Quintessential Advanced But Not Mature
Tiger Woods--all grown-up, EXTRAORDINARILY talented, UNBELIEVABLY ACCOMPLISHED, MUCHO FAMOUS, blessed with a lovely
family and many friends, holding ENORMOUS respect and admiration of people beyond the sports world and lo and behold, emotionally
immature and self-absorbed Give away: My needs still come first. I still act impulsively and do not consider consequences.
I will still try to cover and hide and lie and cheat my way out of trouble or through a mess. I am still sneaking out
of the house, lying about my whereabouts, coveting my privacy-so much so that I doth protest too much! I get really, really
irate when someone challenges my honesty! How dare they question my word! I whine, I cannot confront nor can I take responsibility.
There is no difference between toddler, teenager and Tiger Woods. The stakes just get bigger with wife,
children, and global reputation.
Money and fame are not easily handled. They take a lot of moral grounding in ethics and principles
to control. That is why we start early putting the horse BEFORE the cart.
This is why we allow our kids to take baby responsibility steps and experience
consequences for non-threatening actions and decisions. That is how they learn who they are and how the world operates. Ethics
are not created in a vacuum. They come first from empathy-an ability to feel for others. (See Heart) If one truly desires not to hurt those one loves, then one will not want
do something terribly hurtful. This is not rocket science! But, if personal desire trumps empathy then
one can and will do whatever they need to do to satisfy their own needs, and will, therefore not develop ethics.
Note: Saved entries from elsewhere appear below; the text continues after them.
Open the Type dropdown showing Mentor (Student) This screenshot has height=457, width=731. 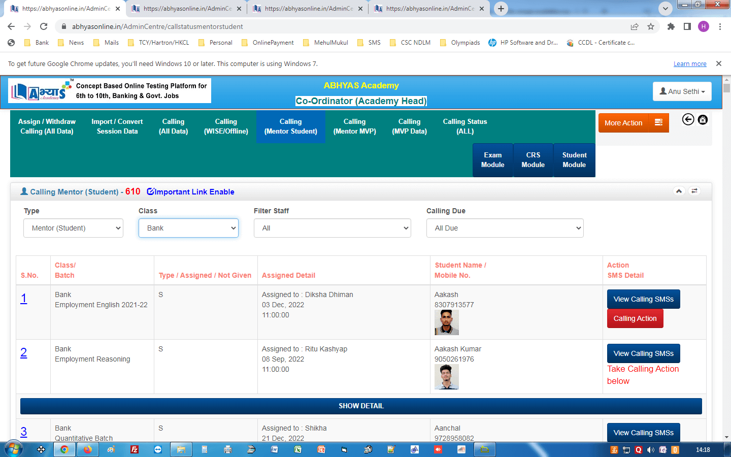click(73, 228)
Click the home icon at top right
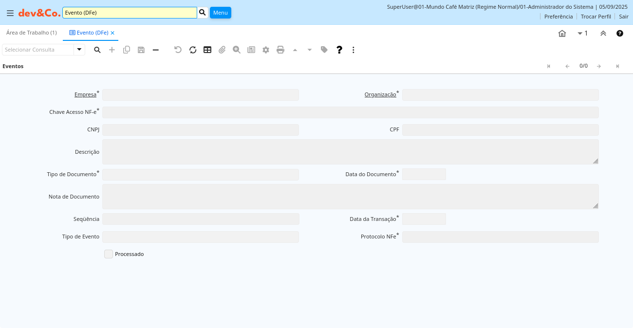Screen dimensions: 633x328 click(562, 34)
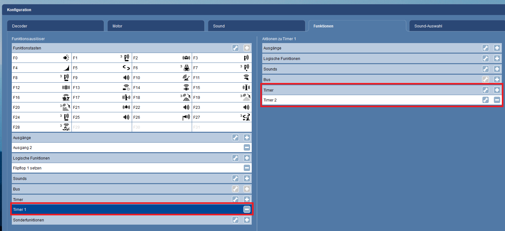Remove Flipflop 1 setzen entry
505x231 pixels.
(x=247, y=168)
Emotional Selfishness means I come first. I protect myself first. I need to receive first. Often
when we have children, that egocentric focus disappears and something new clicks in—our deep desire to protect our child
and embetter his or her life. My grandmother used to say; children bring their own luck. They
do. They make us better human beings. They force us to seek a higher purpose. Children
make us come to terms with our priorities and our principles. They give us a moral wake up call. But, in
Tiger’s case, it didn’t happen. He didn’t think-how will this impact my family and my
children. He had no real empathy. He showed no ethics.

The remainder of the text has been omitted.